Rights group questions DEA exploit of encrypted cellphones
In the first known case of its kind, U.S. drug agents supplied unwitting cocaine-trafficking suspects in California with smartphones they thought were encrypted but had been rigged to allow eavesdropping, Human Rights Watch reported Friday.
The advocacy group said it feared the technique could be abused to violate the privacy of non-criminals.
“I think there are real debates to be had as to whether that is lawful or should be lawful,” said HRW researcher Sarah St. Vincent. “They could use this on peaceful protesters, (though) there’s no evidence of that.”
Human Rights Watch called on the Drug Enforcement Administration to explain whether the technique — employed in a 2012 southern California case involving a Canadian operating out of Puerto Vallarta, Mexico — is still being employed and whether its use is widespread.
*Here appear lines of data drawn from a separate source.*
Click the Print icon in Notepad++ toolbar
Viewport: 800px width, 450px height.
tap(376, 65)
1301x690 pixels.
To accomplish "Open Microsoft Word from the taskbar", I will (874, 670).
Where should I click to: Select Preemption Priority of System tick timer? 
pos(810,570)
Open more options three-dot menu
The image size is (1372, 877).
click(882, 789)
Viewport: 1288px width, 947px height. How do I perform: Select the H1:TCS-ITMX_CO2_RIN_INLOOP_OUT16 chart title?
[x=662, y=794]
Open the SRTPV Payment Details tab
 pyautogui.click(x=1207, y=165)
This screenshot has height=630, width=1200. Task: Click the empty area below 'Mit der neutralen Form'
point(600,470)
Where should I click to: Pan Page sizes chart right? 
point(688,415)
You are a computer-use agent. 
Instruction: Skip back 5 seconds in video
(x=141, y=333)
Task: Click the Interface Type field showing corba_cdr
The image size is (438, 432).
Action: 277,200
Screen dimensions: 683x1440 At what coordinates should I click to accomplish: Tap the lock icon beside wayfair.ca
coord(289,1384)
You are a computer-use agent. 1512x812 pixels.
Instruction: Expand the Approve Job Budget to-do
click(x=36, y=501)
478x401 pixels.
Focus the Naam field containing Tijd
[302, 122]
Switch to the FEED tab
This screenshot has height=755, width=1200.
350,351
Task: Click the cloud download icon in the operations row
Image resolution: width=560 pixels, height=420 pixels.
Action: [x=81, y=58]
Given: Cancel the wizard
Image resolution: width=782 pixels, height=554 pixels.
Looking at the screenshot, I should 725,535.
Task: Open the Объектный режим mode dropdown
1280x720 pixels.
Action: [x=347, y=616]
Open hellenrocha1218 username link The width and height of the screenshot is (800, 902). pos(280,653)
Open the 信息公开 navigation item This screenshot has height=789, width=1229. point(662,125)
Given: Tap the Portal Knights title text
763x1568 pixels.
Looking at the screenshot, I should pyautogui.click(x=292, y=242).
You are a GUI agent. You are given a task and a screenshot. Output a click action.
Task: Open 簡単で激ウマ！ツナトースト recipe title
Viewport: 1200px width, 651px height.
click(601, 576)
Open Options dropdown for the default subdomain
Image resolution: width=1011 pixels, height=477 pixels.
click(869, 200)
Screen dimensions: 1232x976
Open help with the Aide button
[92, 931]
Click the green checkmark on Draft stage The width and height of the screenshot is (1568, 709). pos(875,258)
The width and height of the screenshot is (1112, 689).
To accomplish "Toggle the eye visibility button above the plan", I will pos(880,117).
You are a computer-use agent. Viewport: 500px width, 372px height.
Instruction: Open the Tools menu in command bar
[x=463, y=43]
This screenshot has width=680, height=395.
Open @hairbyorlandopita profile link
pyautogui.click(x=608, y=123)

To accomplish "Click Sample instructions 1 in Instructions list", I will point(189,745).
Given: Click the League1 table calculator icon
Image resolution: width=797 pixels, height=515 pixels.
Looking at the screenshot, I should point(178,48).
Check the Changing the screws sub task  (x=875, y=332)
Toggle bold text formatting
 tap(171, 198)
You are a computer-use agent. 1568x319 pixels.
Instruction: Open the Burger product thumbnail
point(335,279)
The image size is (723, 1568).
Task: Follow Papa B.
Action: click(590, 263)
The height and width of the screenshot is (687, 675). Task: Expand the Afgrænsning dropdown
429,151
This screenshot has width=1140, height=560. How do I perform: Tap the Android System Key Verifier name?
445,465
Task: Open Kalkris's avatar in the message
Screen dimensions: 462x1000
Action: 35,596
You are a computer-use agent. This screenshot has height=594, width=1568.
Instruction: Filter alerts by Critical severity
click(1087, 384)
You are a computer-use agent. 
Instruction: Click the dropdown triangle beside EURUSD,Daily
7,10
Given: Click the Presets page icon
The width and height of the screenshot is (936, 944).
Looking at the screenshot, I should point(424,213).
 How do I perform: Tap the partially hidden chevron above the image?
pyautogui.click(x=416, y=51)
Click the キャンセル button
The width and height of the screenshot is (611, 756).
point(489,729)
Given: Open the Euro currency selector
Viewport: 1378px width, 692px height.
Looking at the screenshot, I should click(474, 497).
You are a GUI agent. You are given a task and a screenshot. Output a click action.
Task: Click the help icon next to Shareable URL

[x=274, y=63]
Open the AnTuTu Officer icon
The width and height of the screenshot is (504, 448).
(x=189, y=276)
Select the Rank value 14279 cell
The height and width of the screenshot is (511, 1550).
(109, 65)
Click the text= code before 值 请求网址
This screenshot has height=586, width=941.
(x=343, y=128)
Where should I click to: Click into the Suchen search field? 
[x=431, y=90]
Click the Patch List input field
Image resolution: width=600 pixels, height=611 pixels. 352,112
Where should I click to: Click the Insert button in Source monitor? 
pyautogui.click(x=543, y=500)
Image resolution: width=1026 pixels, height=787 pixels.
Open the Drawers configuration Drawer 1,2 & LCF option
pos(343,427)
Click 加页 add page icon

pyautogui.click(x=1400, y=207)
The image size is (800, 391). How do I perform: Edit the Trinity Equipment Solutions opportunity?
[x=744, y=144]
The Canadian, John Krokos, pleaded guilty in 2015 to related felony charges with Los Angeles-based associates. He was sentenced to 138 months in prison.
DEA spokesman Wade Sparks in Washington, D.C., said at least one defendant is still awaiting trial.
“We can’t comment on the case or any of the techniques used until the case is fully adjudicated,” Sparks said, adding that the DEA was not going to “give out investigative techniques one way or the other, especially with ongoing cases awaiting adjudication.”
Court papers indicate undercover federal agents first supplied Krokos’ group with compromised Blackberry cellphones in 2010. Encrypted emails and other communications that the defendants thought were private were instead intercepted by law officers because they had decryption keys.
“I believe that, since the (Blackberries) had encryption technology on them, Krokos felt relatively safe in communicating over the devices,” a DEA agent who provided the phones to ring members said in an affidavit.
Available court documents suggest the DEA may not have obtained court orders for the wiretapping until after the booby-trapped devices had been delivered in exchanges typically occurring in parking lots in southern California.
Sparks would not comment on the issue: “The courts will determine that. That’s why the courts exist,”
The DEA also prevented the defendants from buying non-compromised encrypted BlackBerry devices from other sellers, including by arranging for their interception in Mexico, court papers show.
Human Rights Watch said Blackberry, the phone’s maker and service provider, said it had no involvement in the DEA operation and no ability to decrypt the encrypted phones used because the keys are controlled by the customer. The company did not respond Friday to an emailed request for comment or a phone message.
The FBI has recently renewed its push to persuade technology companies to give it a back door into encrypted devices for use in criminal investigations. Companies led by Apple have resisted the campaign, noting that such back doors can also be exploited by data thieves.